I don't recall using bitwise operators in 5 years or so of PHP (maybe that's just me), not in 10 years or so of Windows programming, although some lower level Windows stuff does pack bits.

You say "I cannot help but feel stupid when I look at this". DO NOT - feel angry.

You have just met the output of a cowboy programmer.

Does he know nothing of writing maintainable code? I sincerely hope that he is the one who has to come back to this in a year and try and remember what it means.

I do not know if you cut comments or if there were none, but this code would not pass code review where I was s/w QA manager (and I have been a few times).

Here's a good rule of thumb - the only "naked integers" permissible in code are 0 1nd 1. All other numbers should be #defines, costs, enums, etc, depending on your language.

If those 3 and 0x33333333 has said something like NUM_WIDGET_SHIFT_BITS and WIDGET_READ_MASK would the code have been easier to read.

Shame on whomever put this out in an open source project, but even for personal code comment well and use meaningful defines/enums and have your own coding standards.

Answer 11

This particular piece of code is taken straight out of the book Hacker's Delight, figure 5.2. Its online in C (the pop function) here.

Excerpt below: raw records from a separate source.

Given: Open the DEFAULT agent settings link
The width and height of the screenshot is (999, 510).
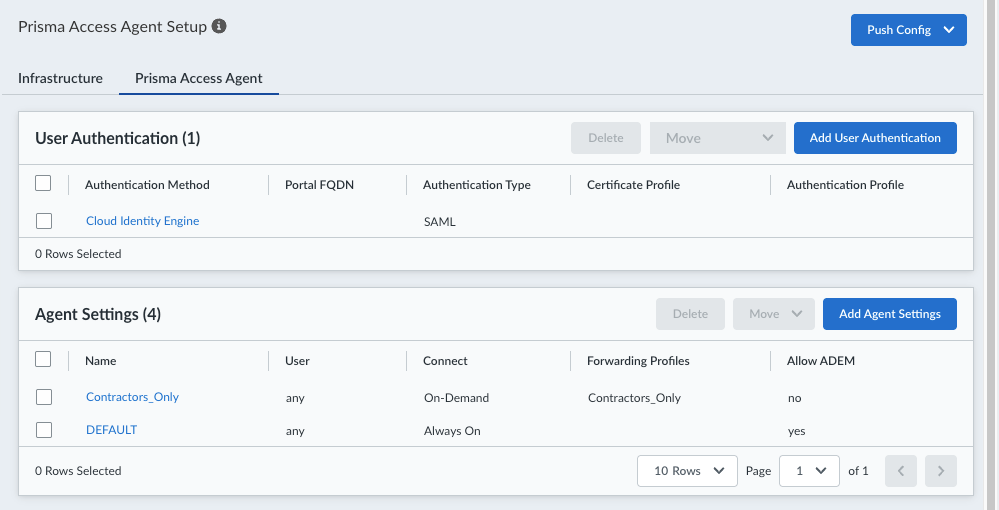Looking at the screenshot, I should pos(111,430).
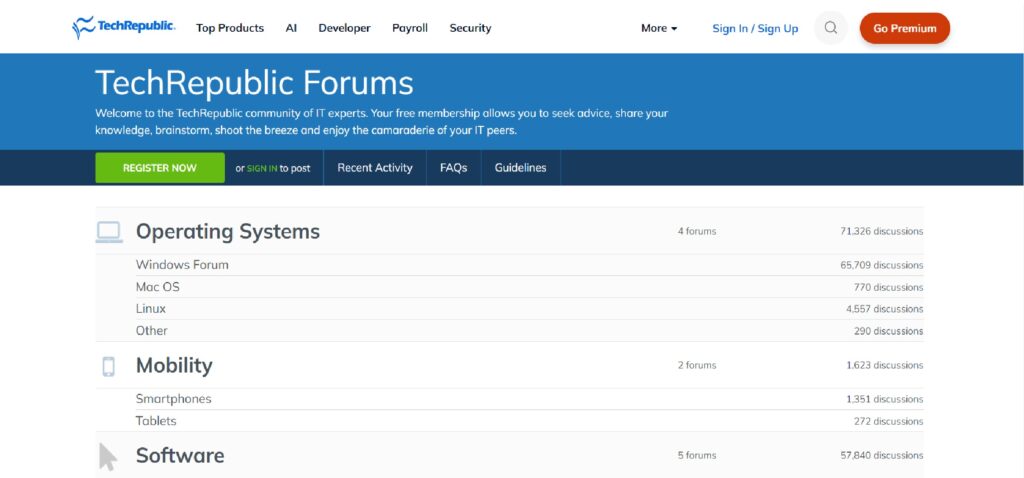Click the Operating Systems laptop icon
The height and width of the screenshot is (478, 1024).
click(x=109, y=232)
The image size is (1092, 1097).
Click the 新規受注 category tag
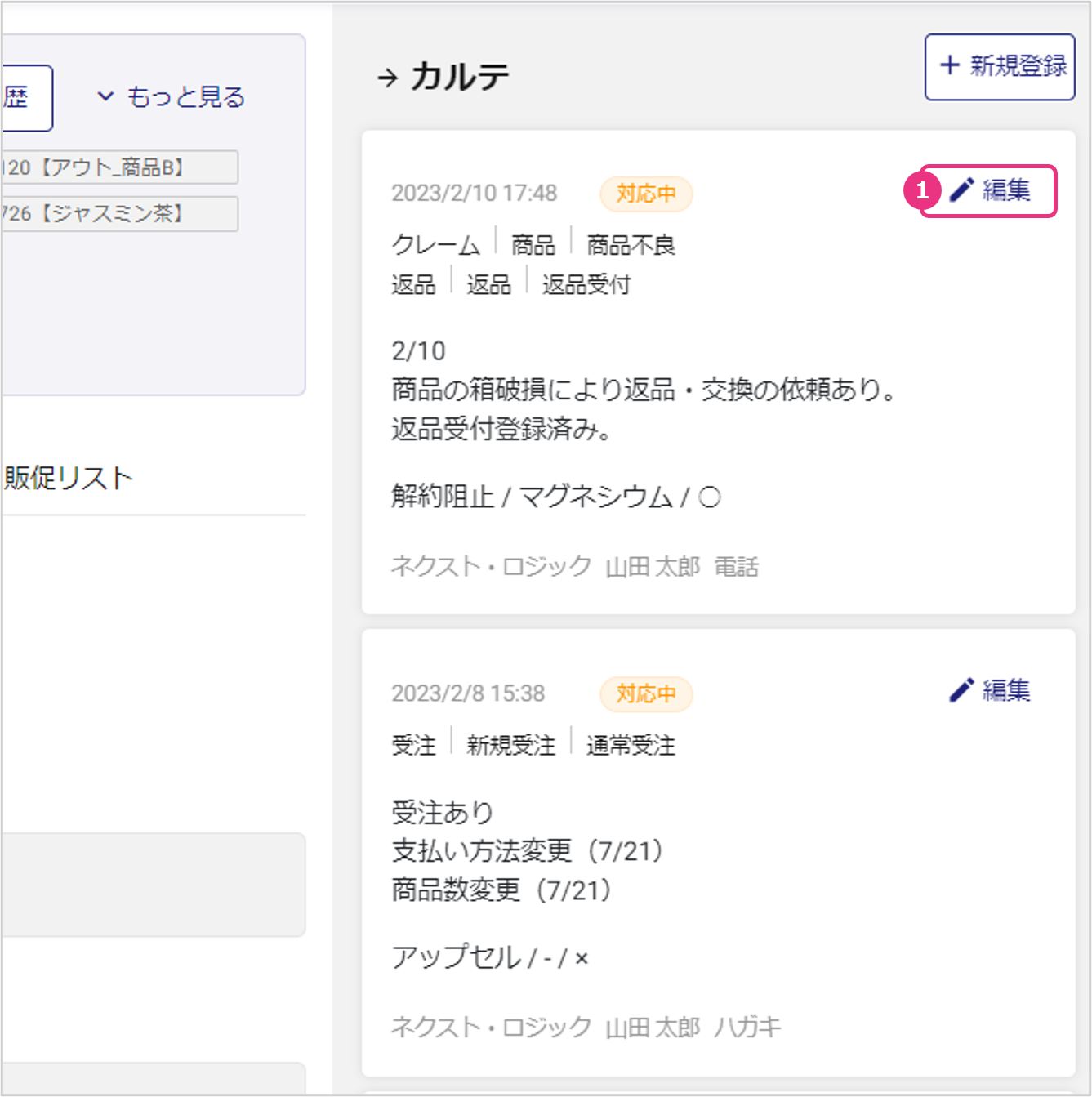[x=510, y=746]
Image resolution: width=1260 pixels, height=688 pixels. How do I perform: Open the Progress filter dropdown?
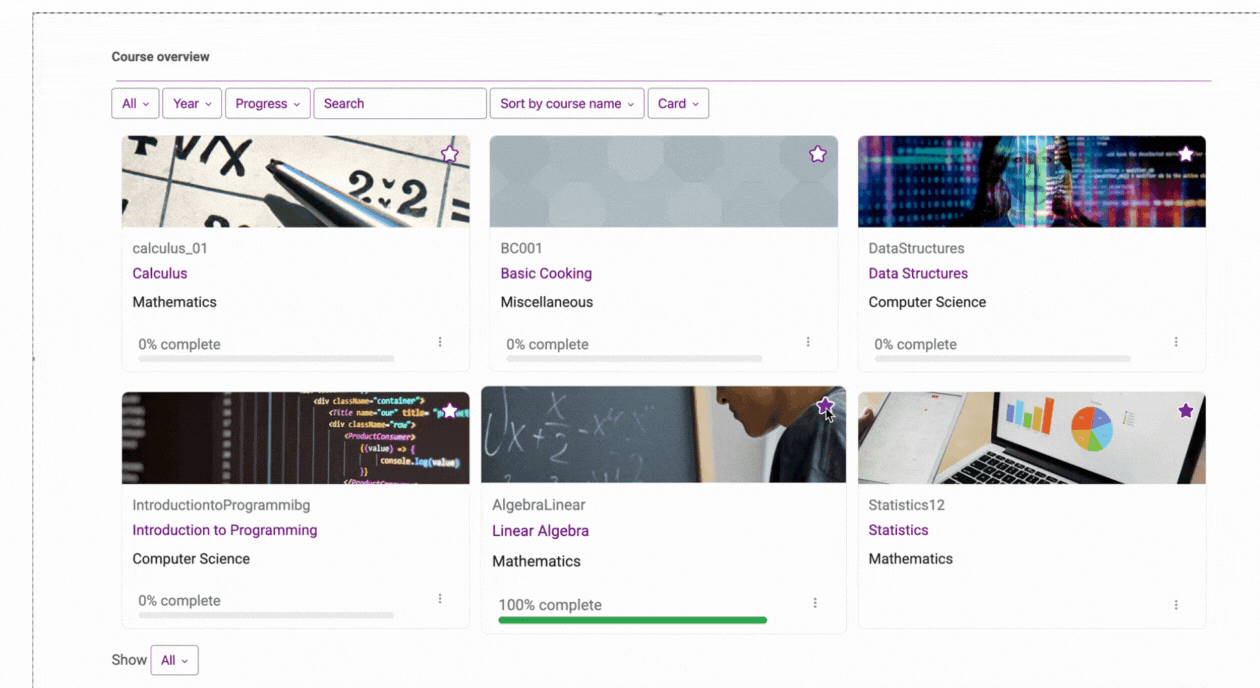pos(268,103)
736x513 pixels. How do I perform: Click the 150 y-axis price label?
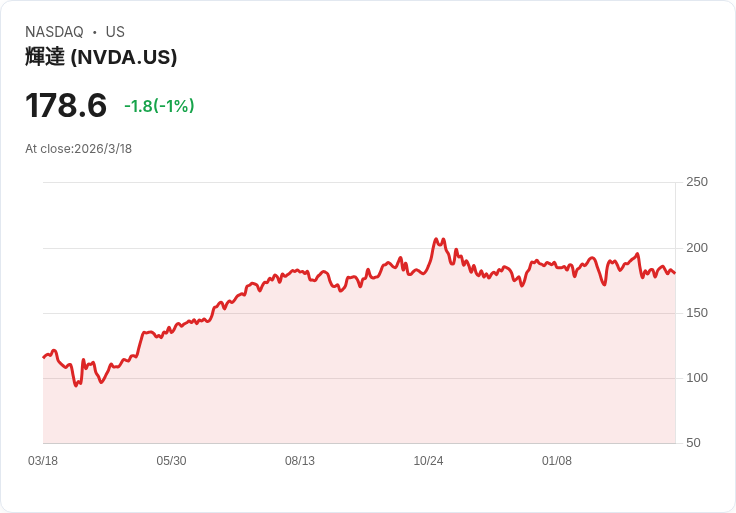(x=696, y=313)
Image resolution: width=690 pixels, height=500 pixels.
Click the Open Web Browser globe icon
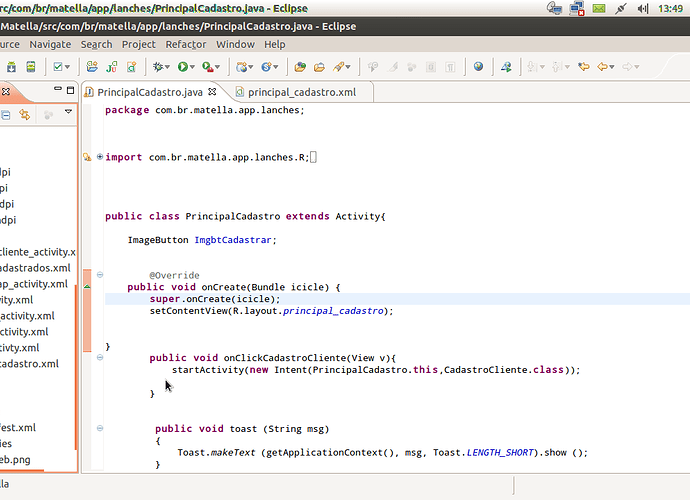478,67
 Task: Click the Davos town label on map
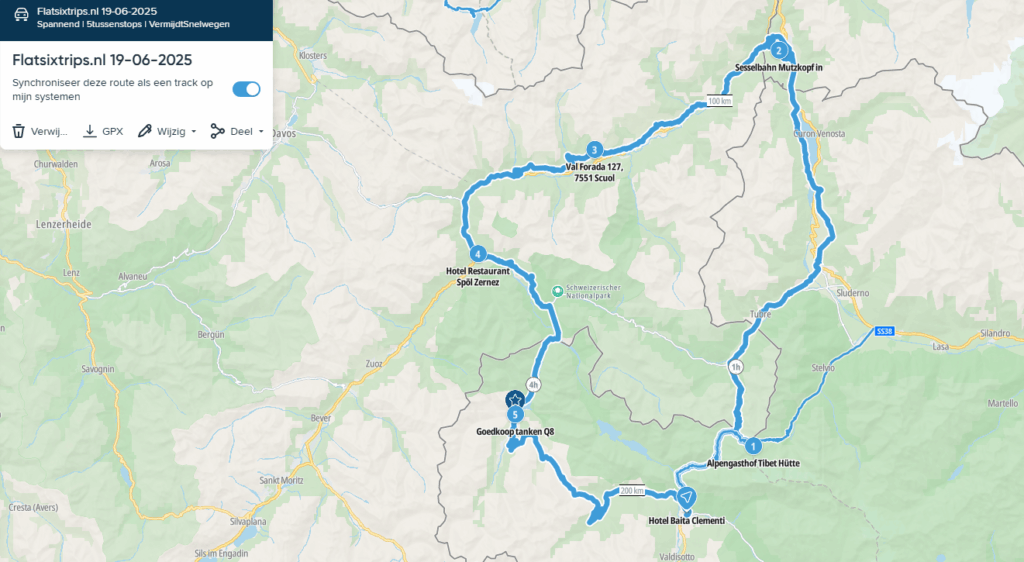pyautogui.click(x=283, y=133)
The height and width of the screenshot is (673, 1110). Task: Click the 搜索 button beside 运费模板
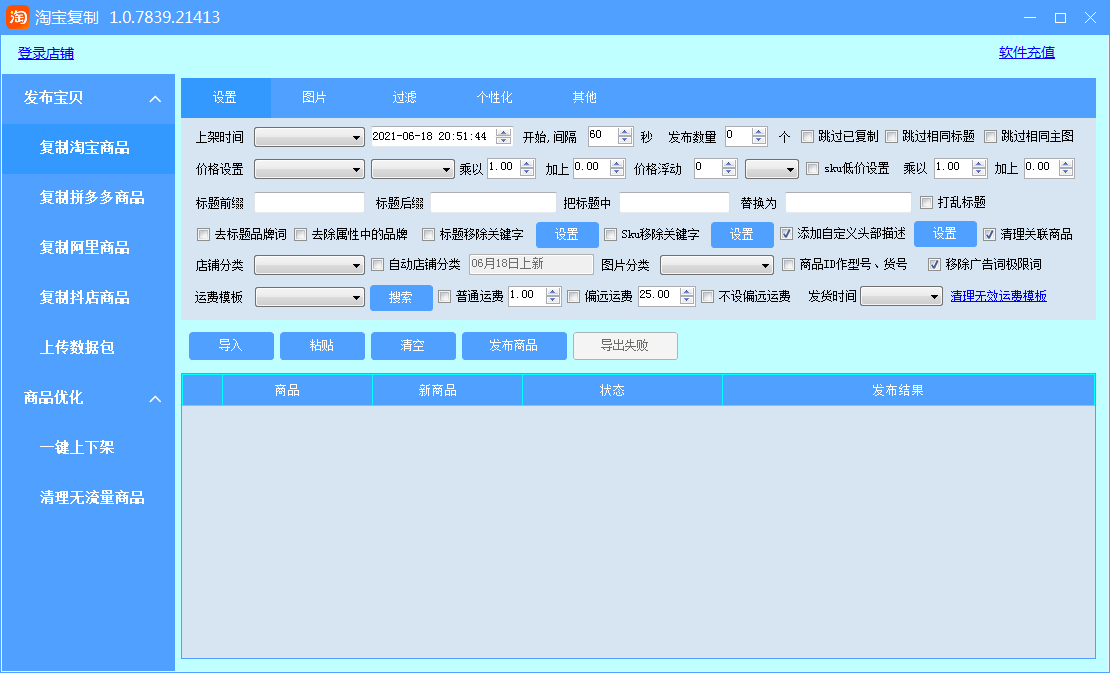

Note the author now recommends using updated versions: http://www.hackersdelight.org/HDcode/newCode/pop_arrayHS.c.txt

If you want to learn these sorts of micro-optimizations I'd suggest that book; its fun, but unless you are doing very low level bit programming often you probably won't understand it; and most of the time your compiler will be able to do many of these sorts of optimizations for you.

It also helps to rewrite all the hexadecimal numbers in binary to understand these sorts of algorithms and work through them on a test case or two.

Answer 12

Explanation by example. Data are sequences of bits. Lets count the bits on the byte 01001101 having the following operations available: 1. We can check the value of the last bit. 2. We can shift the sequence.

1. 01001101 -> last byte is 1, total=1. shifts
2. 10100110 -> last byte is 0, total=1. shifts
3. 01010011 -> last byte is 1, total=2. shifts
4. 10101001 -> last byte is 1, total=3. shifts
5. 11010100 -> last byte is 0, total=3. shifts
6. 01101010 -> last byte is 0, total=3. shifts
7. 00110101 -> last byte is 1, total=4. shifts
8. 10011010 -> last byte is 0, total=4. shifts

Our answer: 4.

This was not hard, was it? The big deal with bitwise operations is that there are limited things we can do. We cant access a bit directly. But we can, for instance, know the value of the last bit comparing it to the MASK 00000001 and we can make every bit be the last one with shift operations. Of course, the resultant algorithm will look scary for those not used to. Nothing to do with intelligence.

Answer 13

I wouldn't say you need it unless the work you're doing is related to:

• Audio processing
• Video processing
• Graphics
• Networking (particularly where packet size is important)
• Huge amounts of data

Storing permissions in unix style flags is also another use for it, if you have a particularly complex permissions model for your system, or really want to cram everything into a single byte, at the expense of readability.

Aside from those areas I would count it as a big plus if a developer/senior developer could demonstrate bit shifting, and using | & and ^ as it shows an interest in the profession which you could say leads to more stable and reliable code.

As far as not 'getting' the method on first sight, as mentioned you need an explanation of what it's doing and some background. I wouldn't say it's related to intelligence but how familiar you are with working with hexadecimal on a day-to-day basis and recognising problems certain patterns can solve.